All of the data below is to be output exactly as written.

● SUPPLIED INFORMATION:

+++

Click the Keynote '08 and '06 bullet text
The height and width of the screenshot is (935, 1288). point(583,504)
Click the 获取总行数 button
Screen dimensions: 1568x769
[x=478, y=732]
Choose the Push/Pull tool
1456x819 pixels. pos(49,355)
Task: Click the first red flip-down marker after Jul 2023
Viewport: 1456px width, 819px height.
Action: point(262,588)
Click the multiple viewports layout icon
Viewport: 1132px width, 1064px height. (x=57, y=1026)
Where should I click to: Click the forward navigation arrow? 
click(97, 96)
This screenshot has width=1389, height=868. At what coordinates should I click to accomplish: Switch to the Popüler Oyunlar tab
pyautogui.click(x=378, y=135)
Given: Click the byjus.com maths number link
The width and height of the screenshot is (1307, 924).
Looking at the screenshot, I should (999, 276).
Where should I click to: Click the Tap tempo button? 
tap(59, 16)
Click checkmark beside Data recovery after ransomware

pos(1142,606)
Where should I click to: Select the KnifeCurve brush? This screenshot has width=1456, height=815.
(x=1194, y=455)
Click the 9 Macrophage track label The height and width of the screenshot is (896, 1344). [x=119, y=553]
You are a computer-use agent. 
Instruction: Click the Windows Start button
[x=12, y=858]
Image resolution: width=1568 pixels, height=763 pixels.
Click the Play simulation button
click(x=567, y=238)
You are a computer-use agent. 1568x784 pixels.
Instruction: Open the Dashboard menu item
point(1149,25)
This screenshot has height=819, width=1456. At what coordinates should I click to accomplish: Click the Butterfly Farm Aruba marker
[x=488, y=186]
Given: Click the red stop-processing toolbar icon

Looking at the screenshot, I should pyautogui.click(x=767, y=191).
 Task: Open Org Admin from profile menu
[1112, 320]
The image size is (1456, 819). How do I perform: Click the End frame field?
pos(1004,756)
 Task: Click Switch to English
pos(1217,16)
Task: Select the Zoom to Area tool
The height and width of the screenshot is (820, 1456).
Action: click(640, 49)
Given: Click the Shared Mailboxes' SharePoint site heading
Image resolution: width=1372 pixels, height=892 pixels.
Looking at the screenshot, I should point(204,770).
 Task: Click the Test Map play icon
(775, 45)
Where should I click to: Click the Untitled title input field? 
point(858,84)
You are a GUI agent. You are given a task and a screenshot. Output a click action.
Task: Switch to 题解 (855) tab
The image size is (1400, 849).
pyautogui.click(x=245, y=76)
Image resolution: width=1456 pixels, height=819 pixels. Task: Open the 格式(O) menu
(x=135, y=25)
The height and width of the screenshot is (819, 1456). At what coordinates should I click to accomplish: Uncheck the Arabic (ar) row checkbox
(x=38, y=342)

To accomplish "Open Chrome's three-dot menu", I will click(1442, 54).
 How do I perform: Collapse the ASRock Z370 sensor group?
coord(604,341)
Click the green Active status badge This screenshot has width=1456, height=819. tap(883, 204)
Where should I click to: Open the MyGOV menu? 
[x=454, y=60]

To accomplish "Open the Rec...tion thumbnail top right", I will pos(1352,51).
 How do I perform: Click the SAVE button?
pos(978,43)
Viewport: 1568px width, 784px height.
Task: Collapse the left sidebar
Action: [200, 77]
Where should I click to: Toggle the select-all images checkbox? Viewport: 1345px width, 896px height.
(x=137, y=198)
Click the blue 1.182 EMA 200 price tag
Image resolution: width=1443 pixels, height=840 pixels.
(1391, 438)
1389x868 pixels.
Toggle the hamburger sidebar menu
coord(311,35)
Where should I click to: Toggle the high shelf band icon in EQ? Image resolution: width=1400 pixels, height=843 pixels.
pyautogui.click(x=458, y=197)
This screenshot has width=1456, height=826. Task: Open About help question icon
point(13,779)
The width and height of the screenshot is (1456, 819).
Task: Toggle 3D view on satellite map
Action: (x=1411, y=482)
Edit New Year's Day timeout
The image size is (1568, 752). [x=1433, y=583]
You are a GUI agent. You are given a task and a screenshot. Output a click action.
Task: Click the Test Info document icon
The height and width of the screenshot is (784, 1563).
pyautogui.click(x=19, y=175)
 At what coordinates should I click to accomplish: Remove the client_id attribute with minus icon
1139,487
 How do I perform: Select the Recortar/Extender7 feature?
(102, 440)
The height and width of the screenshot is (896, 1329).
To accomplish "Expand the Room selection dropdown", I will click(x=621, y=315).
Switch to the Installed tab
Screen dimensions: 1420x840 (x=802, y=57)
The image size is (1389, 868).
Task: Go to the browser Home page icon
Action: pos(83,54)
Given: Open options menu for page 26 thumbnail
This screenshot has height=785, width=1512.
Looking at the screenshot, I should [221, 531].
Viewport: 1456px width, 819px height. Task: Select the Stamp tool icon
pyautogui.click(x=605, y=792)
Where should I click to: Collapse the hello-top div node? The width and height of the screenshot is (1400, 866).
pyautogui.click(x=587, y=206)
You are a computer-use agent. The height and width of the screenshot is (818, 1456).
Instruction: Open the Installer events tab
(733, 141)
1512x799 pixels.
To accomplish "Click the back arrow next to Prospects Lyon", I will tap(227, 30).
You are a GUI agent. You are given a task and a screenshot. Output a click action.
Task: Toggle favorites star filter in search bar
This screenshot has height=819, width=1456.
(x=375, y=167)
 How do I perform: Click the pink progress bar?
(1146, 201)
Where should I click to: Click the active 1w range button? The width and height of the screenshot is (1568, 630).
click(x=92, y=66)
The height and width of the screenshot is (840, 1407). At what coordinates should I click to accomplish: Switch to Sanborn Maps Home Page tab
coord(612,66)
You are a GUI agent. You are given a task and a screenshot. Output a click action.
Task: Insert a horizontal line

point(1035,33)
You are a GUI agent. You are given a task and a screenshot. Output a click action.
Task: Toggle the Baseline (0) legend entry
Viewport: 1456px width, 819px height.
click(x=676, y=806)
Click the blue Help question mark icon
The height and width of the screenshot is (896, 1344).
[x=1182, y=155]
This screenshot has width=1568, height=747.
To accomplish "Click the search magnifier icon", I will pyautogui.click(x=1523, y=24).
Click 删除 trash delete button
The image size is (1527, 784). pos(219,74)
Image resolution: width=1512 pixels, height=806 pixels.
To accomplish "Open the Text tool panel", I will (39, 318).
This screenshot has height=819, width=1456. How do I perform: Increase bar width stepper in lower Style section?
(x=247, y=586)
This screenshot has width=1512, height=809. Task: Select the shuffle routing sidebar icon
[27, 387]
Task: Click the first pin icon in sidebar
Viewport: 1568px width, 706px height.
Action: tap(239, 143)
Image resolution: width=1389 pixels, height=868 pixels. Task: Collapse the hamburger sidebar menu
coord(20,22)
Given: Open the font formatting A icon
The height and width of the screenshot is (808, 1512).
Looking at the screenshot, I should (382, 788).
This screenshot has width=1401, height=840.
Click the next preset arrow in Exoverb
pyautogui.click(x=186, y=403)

+++

● THE ANSWER:
Click the Keynote '08 and '06 bullet text
The height and width of the screenshot is (935, 1288). point(583,504)
Click the 获取总行数 button
Screen dimensions: 1568x769
[x=478, y=732]
Choose the Push/Pull tool
1456x819 pixels. pos(49,355)
Task: Click the first red flip-down marker after Jul 2023
Viewport: 1456px width, 819px height.
Action: point(262,588)
Click the multiple viewports layout icon
Viewport: 1132px width, 1064px height. (x=57, y=1026)
Where should I click to: Click the forward navigation arrow? 
click(97, 96)
This screenshot has width=1389, height=868. At what coordinates should I click to accomplish: Switch to the Popüler Oyunlar tab
pyautogui.click(x=378, y=135)
Given: Click the byjus.com maths number link
The width and height of the screenshot is (1307, 924).
Looking at the screenshot, I should (999, 276).
Where should I click to: Click the Tap tempo button? 
tap(59, 16)
Click checkmark beside Data recovery after ransomware

pos(1142,606)
Where should I click to: Select the KnifeCurve brush? This screenshot has width=1456, height=815.
(x=1194, y=455)
Click the 9 Macrophage track label The height and width of the screenshot is (896, 1344). [x=119, y=553]
You are a computer-use agent. 
Instruction: Click the Windows Start button
[x=12, y=858]
Image resolution: width=1568 pixels, height=763 pixels.
Click the Play simulation button
click(x=567, y=238)
You are a computer-use agent. 1568x784 pixels.
Instruction: Open the Dashboard menu item
point(1149,25)
This screenshot has height=819, width=1456. At what coordinates should I click to accomplish: Click the Butterfly Farm Aruba marker
[x=488, y=186]
Given: Click the red stop-processing toolbar icon

Looking at the screenshot, I should pyautogui.click(x=767, y=191).
 Task: Open Org Admin from profile menu
[1112, 320]
The image size is (1456, 819). How do I perform: Click the End frame field?
pos(1004,756)
 Task: Click Switch to English
pos(1217,16)
Task: Select the Zoom to Area tool
The height and width of the screenshot is (820, 1456).
Action: click(640, 49)
Given: Click the Shared Mailboxes' SharePoint site heading
Image resolution: width=1372 pixels, height=892 pixels.
Looking at the screenshot, I should point(204,770).
 Task: Click the Test Map play icon
(775, 45)
Where should I click to: Click the Untitled title input field? 
point(858,84)
You are a GUI agent. You are given a task and a screenshot. Output a click action.
Task: Switch to 题解 (855) tab
The image size is (1400, 849).
pyautogui.click(x=245, y=76)
Image resolution: width=1456 pixels, height=819 pixels. Task: Open the 格式(O) menu
(x=135, y=25)
The height and width of the screenshot is (819, 1456). At what coordinates should I click to accomplish: Uncheck the Arabic (ar) row checkbox
(x=38, y=342)

To accomplish "Open Chrome's three-dot menu", I will click(1442, 54).
 How do I perform: Collapse the ASRock Z370 sensor group?
coord(604,341)
Click the green Active status badge This screenshot has width=1456, height=819. tap(883, 204)
Where should I click to: Open the MyGOV menu? 
[x=454, y=60]

To accomplish "Open the Rec...tion thumbnail top right", I will pos(1352,51).
 How do I perform: Click the SAVE button?
pos(978,43)
Viewport: 1568px width, 784px height.
Task: Collapse the left sidebar
Action: [200, 77]
Where should I click to: Toggle the select-all images checkbox? Viewport: 1345px width, 896px height.
(x=137, y=198)
Click the blue 1.182 EMA 200 price tag
Image resolution: width=1443 pixels, height=840 pixels.
(1391, 438)
1389x868 pixels.
Toggle the hamburger sidebar menu
coord(311,35)
Where should I click to: Toggle the high shelf band icon in EQ? Image resolution: width=1400 pixels, height=843 pixels.
pyautogui.click(x=458, y=197)
This screenshot has width=1456, height=826. Task: Open About help question icon
point(13,779)
The width and height of the screenshot is (1456, 819).
Task: Toggle 3D view on satellite map
Action: (x=1411, y=482)
Edit New Year's Day timeout
The image size is (1568, 752). [x=1433, y=583]
You are a GUI agent. You are given a task and a screenshot. Output a click action.
Task: Click the Test Info document icon
The height and width of the screenshot is (784, 1563).
pyautogui.click(x=19, y=175)
 At what coordinates should I click to accomplish: Remove the client_id attribute with minus icon
1139,487
 How do I perform: Select the Recortar/Extender7 feature?
(102, 440)
The height and width of the screenshot is (896, 1329).
To accomplish "Expand the Room selection dropdown", I will click(x=621, y=315).
Switch to the Installed tab
Screen dimensions: 1420x840 (x=802, y=57)
The image size is (1389, 868).
Task: Go to the browser Home page icon
Action: pos(83,54)
Given: Open options menu for page 26 thumbnail
This screenshot has height=785, width=1512.
Looking at the screenshot, I should [221, 531].
Viewport: 1456px width, 819px height. Task: Select the Stamp tool icon
pyautogui.click(x=605, y=792)
Where should I click to: Collapse the hello-top div node? The width and height of the screenshot is (1400, 866).
pyautogui.click(x=587, y=206)
You are a computer-use agent. The height and width of the screenshot is (818, 1456).
Instruction: Open the Installer events tab
(733, 141)
1512x799 pixels.
To accomplish "Click the back arrow next to Prospects Lyon", I will tap(227, 30).
You are a GUI agent. You are given a task and a screenshot. Output a click action.
Task: Toggle favorites star filter in search bar
This screenshot has height=819, width=1456.
(x=375, y=167)
 How do I perform: Click the pink progress bar?
(1146, 201)
Where should I click to: Click the active 1w range button? The width and height of the screenshot is (1568, 630).
click(x=92, y=66)
The height and width of the screenshot is (840, 1407). At what coordinates should I click to accomplish: Switch to Sanborn Maps Home Page tab
coord(612,66)
You are a GUI agent. You are given a task and a screenshot. Output a click action.
Task: Insert a horizontal line

point(1035,33)
You are a GUI agent. You are given a task and a screenshot. Output a click action.
Task: Toggle the Baseline (0) legend entry
Viewport: 1456px width, 819px height.
click(x=676, y=806)
Click the blue Help question mark icon
The height and width of the screenshot is (896, 1344).
[x=1182, y=155]
This screenshot has width=1568, height=747.
To accomplish "Click the search magnifier icon", I will pyautogui.click(x=1523, y=24).
Click 删除 trash delete button
The image size is (1527, 784). pos(219,74)
Image resolution: width=1512 pixels, height=806 pixels.
To accomplish "Open the Text tool panel", I will (39, 318).
This screenshot has height=819, width=1456. How do I perform: Increase bar width stepper in lower Style section?
(x=247, y=586)
This screenshot has width=1512, height=809. Task: Select the shuffle routing sidebar icon
[27, 387]
Task: Click the first pin icon in sidebar
Viewport: 1568px width, 706px height.
Action: tap(239, 143)
Image resolution: width=1389 pixels, height=868 pixels. Task: Collapse the hamburger sidebar menu
coord(20,22)
Given: Open the font formatting A icon
The height and width of the screenshot is (808, 1512).
Looking at the screenshot, I should (382, 788).
This screenshot has width=1401, height=840.
Click the next preset arrow in Exoverb
pyautogui.click(x=186, y=403)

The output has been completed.